Python : List of dict, if exists increment a dict value, if not append a new dict

Question

I would like do something like that.

list_of_urls = ['http://www.google.fr/', 'http://www.google.fr/', 
                'http://www.google.cn/', 'http://www.google.com/', 
                'http://www.google.fr/', 'http://www.google.fr/', 
                'http://www.google.fr/', 'http://www.google.com/', 
                'http://www.google.fr/', 'http://www.google.com/', 
                'http://www.google.cn/']

urls = [{'url': 'http://www.google.fr/', 'nbr': 1}]

for url in list_of_urls:
    if url in [f['url'] for f in urls]:
         urls[??]['nbr'] += 1
    else:
         urls.append({'url': url, 'nbr': 1})

How can I do ? I don know if I should take the tuple to edit it or figure out the tuple indice?

Any help ?

Answer 1

To do it exactly your way? You could use the for...else structure

for url in list_of_urls:
    for url_dict in urls:
        if url_dict['url'] == url:
            url_dict['nbr'] += 1
            break
    else:
        urls.append(dict(url=url, nbr=1))

But it is quite inelegant. Do you really have to store the visited urls as a LIST? If you sort it as a dict, indexed by url string, for example, it would be way cleaner:

urls = {'http://www.google.fr/': dict(url='http://www.google.fr/', nbr=1)}

for url in list_of_urls:
    if url in urls:
        urls[url]['nbr'] += 1
    else:
        urls[url] = dict(url=url, nbr=1)

A few things to note in that second example:

• see how using a dict for urls removes the need for going through the whole urls list when testing for one single url.

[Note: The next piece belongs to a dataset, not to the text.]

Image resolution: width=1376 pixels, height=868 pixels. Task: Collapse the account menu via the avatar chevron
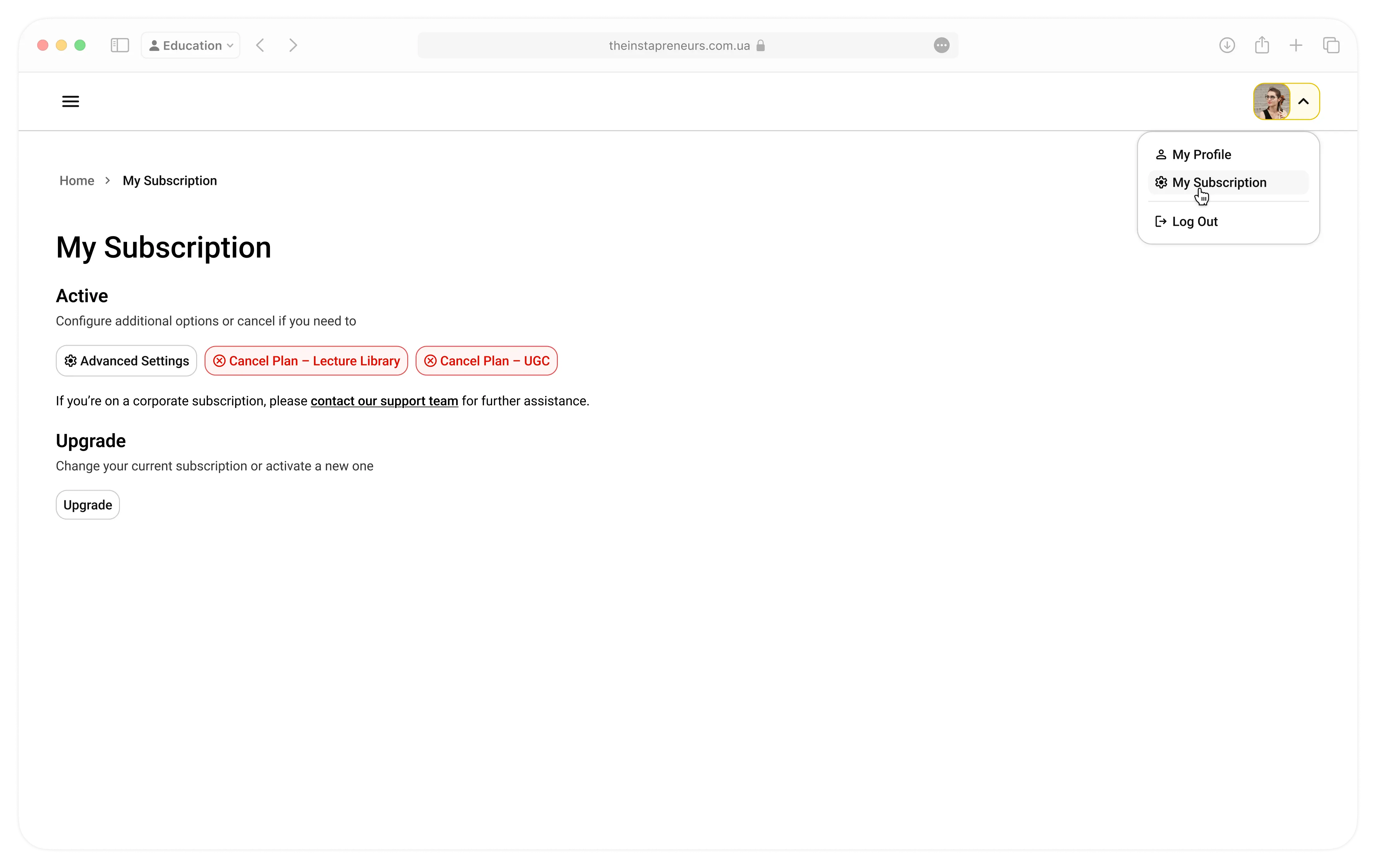point(1304,101)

This approach will be faster.
• Using dict( ) instead of braces makes your code shorter
• using list_of_urls, urls and url as variable names make the code quite hard to parse. It's better to find something clearer, such as urls_to_visit, urls_already_visited and current_url. I know, it's longer. But it's clearer.

And of course I'm assuming that dict(url='http://www.google.fr', nbr=1) is a simplification of your own data structure, because otherwise, urls could simply be:

urls = {'http://www.google.fr':1}

for url in list_of_urls:
    if url in urls:
        urls[url] += 1
    else:
        urls[url] = 1

Which can get very elegant with the defaultdict stance:

urls = collections.defaultdict(int)
for url in list_of_urls:
    urls[url] += 1

Answer 2

That is a very strange way to organize things. If you stored in a dictionary, this is easy:

urls = {'http://www.google.fr/' : 1 }
for url in list_of_urls:
    if not url in urls:
        urls[url] = 1
    else:
        urls[url] += 1

This is a common "pattern" in Python. It is so common that there is a special data structure, defaultdict, created just to make this even easier:

from collections import defaultdict
urls = defaultdict(int)
for url in list_of_urls:
    urls[url] += 1

If you access the defaultdict using a key, and the key is not already in the defaultdict, the key is automatically added with a default value. The default value comes from the argument. In this case, the default value comes from int(), which will return a 0 value. So, the first time you reference a URL, its count is initialized to zero, and then you add one to it.

If you really need to do it the way you showed, the easiest and fastest way would be to do it the way I showed, and then build the one you need:

from collections import defaultdict
urls_d = defaultdict(int)
for url in list_of_urls:
    urls_d[url] += 1

urls = []
for key, value in urls_d:
    urls.append({"url": key, "nbr": value})

Answer 3

Use defaultdict:

from collections import defaultdict

urls = defaultdict(int)

for url in list_of_urls:
    urls[url] += 1

Answer 4

Using the default works, but so does:

urls[url] = urls.get(url, 0) + 1

using .get, you can get a default return if it doesn't exist. By default it's None, but in the case I sent you, it would be 0.